▶ _Texte fourni_
Source: Freedom House[/caption]

Reyhanli, province turque de Hatay, à quelques kilomètres de la frontière syrienne. Depuis que la guerre en Syrie a commencé, il y a 3 ans, la présence des réfugiés syriens est constante dans ce bourg. Sa population, qui, en 2011, comptait quelques 62’000 âmes, a doublé.

Mahmoud, originaire d’Alep, est un Syrien qui fui en Turquie, parmi des milliers d’autres. Il a les yeux verts, vingt ans et la tranquillité d’un homme d’un certain âge. Dans un magasin, il vend des pizzas et des börek et raconte son histoire en montrant ses blessures sur ses jambes, son bras et son ventre causées par des bombardements. Il est arrivé ici il y a un mois. Il a trouvé du travail à Gaziantep et se trouve momentanément à Reyhanli pour rendre visite à une partie de sa famille, à l’occasion de la fête du sacrifice. « En Syrie il n’y a plus personne. Frère, sœurs, mère, ils sont tous partis », dit-il. Les bombardements ont tué presque tous les hommes de sa famille. Il a été enrôlé par la force dans l’armée, mais il s’est enfui. Il dit de al Assad qu’il est « Seytan« , Satan. Il retournera en Syrie, quand tout sera fini et que al Assad sera parti. Mais il ne sait pas quand.

▶ _Objectif_
Rédigez la suite du texte sur les réfugiés syriens à Reyhanli, à partir de sa dernière phrase. Les enregistrements n'interviennent pas dans ce travail.

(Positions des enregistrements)
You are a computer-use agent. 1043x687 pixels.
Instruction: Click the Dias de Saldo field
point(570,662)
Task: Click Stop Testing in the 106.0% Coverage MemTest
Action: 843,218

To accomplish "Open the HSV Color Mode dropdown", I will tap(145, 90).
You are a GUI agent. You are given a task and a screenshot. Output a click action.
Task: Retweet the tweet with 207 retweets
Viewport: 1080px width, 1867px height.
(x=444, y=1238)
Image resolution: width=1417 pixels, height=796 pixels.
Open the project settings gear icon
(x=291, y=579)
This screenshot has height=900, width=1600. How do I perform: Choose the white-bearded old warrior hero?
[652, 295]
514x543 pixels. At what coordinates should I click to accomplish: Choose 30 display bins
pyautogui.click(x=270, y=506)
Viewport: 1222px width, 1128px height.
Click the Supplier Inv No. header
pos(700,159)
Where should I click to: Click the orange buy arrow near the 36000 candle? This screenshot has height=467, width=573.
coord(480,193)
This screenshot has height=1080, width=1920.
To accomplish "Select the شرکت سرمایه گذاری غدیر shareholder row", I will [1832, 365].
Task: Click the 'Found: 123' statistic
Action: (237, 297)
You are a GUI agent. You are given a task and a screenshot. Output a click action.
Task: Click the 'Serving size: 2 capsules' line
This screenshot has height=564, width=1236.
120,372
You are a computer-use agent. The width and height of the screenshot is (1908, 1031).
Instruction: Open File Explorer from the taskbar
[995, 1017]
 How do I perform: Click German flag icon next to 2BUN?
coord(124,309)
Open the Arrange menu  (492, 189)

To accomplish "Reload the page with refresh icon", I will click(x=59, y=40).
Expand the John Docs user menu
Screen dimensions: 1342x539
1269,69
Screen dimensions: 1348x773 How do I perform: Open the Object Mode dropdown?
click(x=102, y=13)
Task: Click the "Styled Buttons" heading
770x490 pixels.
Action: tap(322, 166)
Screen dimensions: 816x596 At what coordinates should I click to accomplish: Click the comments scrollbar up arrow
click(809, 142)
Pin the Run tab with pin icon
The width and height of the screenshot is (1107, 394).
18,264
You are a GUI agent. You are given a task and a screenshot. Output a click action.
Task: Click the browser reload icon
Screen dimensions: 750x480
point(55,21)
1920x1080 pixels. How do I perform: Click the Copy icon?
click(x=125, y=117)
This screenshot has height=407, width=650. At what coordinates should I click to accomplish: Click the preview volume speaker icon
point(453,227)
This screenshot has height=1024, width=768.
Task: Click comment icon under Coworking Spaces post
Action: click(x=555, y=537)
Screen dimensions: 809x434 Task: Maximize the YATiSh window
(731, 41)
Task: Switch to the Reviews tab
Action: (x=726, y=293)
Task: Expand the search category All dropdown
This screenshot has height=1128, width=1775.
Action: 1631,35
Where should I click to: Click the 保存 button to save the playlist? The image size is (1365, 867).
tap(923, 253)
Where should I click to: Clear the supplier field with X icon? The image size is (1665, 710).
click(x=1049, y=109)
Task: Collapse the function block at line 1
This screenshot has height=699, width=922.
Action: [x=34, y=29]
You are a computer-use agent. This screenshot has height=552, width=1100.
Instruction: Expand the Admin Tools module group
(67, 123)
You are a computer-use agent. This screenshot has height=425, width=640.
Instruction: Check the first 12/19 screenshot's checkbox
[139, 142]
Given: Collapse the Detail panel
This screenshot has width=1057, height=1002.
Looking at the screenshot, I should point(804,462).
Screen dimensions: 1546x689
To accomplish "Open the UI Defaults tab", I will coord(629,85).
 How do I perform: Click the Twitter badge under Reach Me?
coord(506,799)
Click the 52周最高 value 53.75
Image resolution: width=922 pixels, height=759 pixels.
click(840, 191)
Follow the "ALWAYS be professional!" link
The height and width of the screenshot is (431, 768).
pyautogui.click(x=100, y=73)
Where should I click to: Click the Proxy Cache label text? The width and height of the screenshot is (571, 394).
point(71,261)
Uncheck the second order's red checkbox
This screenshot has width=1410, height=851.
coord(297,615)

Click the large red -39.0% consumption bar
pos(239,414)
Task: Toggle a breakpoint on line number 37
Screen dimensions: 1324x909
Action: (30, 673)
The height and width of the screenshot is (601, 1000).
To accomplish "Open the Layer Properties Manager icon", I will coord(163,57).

▶ _Réponse attendue_
Sur les 910 kilomètres de frontière que séparent la Turquie de la Syrie, seul trois sur les 13 zones de passages sont ouverts. Cilvegözü, à 5 km de distance de Reyhanli est l’un de ces trois zones de passages. Le passage de Bab al Hawa est sous le contrôle de l’armée libre syrienne depuis juillet 2012. Pour des « raisons de sécurité » la sortie de la Turquie est officiellement permise qu’aux Syriens. Nombreux sont ceux qui passent la frontière à pied, en transportant quelques bagages ou un petit sac.

Appartements et survie

La famille d’Hassan, une femme enceinte et quatre enfants, a décidé de retourné dans la province de Hama après avoir tenté, en vain, de trouver un logement. Le père de famille, un trentenaire qui, avant la guerre, travaillait comme fonctionnaire communal, raconte avoir été à Gaziantep, mais n’a trouvé ni de place dans le camps de réfugiés ni un appartement à louer avec les peu de moyens qu’il avait à disposition. En Syrie, ils habitaient dans un bourg qui comptait environ 30’000 personnes. Maintenant il n’en compte que 500. Pourtant, dit-il, « il n’y a rien à faire, nous sommes contraints de retourner en Syrie ».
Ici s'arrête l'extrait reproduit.